Deepayan Chakrabarti

Me
Associate Professor,
Information, Risk, and Operations Management (IROM)
McCombs School of Business,
UT Austin
Other affiliation: Amazon Scholar
Office: CBA 6.462, 2110 Speedway Stop B6500,
Austin, TX 78712
Email: deepay <at> utexas <dot> edu

I work on a broad range of problems in Machine Learning and Data Mining, with a recent focus on:

My work spans model-building, statistical inference, designing algorithms, and providing theoretical proofs of consistency.

More details may be found in my resume and my Google Scholar and DBLP profiles.

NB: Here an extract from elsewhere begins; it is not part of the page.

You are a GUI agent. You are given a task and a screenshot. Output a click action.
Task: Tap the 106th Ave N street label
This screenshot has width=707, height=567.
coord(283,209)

Note for Prospective Students: I am looking for new Ph.D. students. Please do not contact me directly, as all admission decisions are made by the Ph.D. search committee. In your Statement of Purpose, you can mention your research areas and state your interest in working with me. Most of my projects are at the Ph.D. level, so unfortunately I cannot offer projects to non-Ph.D. students unless you have taken my classes.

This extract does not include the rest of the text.